═════ Supplied data

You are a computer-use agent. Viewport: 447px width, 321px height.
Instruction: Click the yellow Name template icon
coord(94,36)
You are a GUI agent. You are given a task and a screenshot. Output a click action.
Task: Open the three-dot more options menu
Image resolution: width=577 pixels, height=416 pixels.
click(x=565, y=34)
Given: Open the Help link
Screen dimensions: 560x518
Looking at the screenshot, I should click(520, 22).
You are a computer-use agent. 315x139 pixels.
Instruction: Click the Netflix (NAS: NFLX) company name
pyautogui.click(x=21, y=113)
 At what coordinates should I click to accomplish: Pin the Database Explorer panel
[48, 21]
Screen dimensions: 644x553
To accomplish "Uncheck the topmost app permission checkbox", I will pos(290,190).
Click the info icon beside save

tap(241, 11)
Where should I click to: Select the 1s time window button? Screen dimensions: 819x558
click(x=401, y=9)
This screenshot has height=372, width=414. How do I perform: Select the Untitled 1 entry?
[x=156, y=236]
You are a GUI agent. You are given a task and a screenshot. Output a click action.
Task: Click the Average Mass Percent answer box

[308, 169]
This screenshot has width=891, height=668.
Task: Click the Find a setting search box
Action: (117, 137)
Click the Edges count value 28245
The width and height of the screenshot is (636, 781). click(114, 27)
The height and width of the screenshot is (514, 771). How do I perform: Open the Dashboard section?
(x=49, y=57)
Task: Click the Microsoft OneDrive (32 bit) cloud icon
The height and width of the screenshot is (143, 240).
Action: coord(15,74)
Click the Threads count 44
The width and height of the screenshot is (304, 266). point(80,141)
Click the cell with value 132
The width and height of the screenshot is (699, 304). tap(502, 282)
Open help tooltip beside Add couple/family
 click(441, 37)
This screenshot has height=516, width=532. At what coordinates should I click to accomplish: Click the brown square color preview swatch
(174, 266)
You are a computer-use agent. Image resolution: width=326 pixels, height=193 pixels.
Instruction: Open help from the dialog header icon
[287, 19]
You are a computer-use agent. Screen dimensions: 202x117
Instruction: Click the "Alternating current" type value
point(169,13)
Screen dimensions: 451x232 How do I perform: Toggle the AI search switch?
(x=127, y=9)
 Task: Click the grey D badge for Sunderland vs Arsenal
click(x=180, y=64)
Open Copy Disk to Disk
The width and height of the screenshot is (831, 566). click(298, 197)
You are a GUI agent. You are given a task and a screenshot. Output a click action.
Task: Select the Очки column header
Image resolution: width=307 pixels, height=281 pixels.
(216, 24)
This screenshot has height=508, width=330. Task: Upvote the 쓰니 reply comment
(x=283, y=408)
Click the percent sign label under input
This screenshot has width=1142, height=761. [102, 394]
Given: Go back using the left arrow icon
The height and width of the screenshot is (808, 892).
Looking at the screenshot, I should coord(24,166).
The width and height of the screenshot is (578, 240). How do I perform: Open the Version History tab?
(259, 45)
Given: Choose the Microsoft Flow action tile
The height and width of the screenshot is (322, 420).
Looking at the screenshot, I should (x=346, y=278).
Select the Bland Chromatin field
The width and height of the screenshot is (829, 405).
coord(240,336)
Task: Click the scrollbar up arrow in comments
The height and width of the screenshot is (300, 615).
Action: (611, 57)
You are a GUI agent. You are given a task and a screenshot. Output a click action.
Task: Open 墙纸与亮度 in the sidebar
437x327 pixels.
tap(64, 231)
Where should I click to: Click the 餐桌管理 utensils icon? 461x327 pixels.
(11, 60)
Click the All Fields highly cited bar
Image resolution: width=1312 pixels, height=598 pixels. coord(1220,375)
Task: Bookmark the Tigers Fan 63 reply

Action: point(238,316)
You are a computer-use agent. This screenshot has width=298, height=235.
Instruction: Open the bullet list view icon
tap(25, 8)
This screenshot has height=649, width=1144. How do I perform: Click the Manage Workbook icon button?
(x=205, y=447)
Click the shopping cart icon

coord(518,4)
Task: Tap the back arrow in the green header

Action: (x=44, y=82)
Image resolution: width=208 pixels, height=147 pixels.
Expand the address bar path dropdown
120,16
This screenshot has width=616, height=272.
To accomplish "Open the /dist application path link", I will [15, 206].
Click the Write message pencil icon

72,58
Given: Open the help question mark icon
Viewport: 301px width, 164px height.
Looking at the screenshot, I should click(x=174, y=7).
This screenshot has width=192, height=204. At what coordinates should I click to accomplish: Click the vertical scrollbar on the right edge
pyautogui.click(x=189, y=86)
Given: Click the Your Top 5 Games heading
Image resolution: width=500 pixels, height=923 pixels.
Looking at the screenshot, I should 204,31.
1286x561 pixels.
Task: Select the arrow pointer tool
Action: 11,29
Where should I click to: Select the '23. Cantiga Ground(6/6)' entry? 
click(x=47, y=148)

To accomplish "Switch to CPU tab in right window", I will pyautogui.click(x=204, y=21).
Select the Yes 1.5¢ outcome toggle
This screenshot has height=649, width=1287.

══════════

• [Description of the task]:
Copy all lines above containing the string "computer".

• [Answer to the problem]:
You are a computer-use agent. Viewport: 447px width, 321px height.
You are a computer-use agent. 315x139 pixels.
You are a computer-use agent. Image resolution: width=326 pixels, height=193 pixels.
You are a computer-use agent. Screen dimensions: 202x117
You are a computer-use agent. This screenshot has width=298, height=235.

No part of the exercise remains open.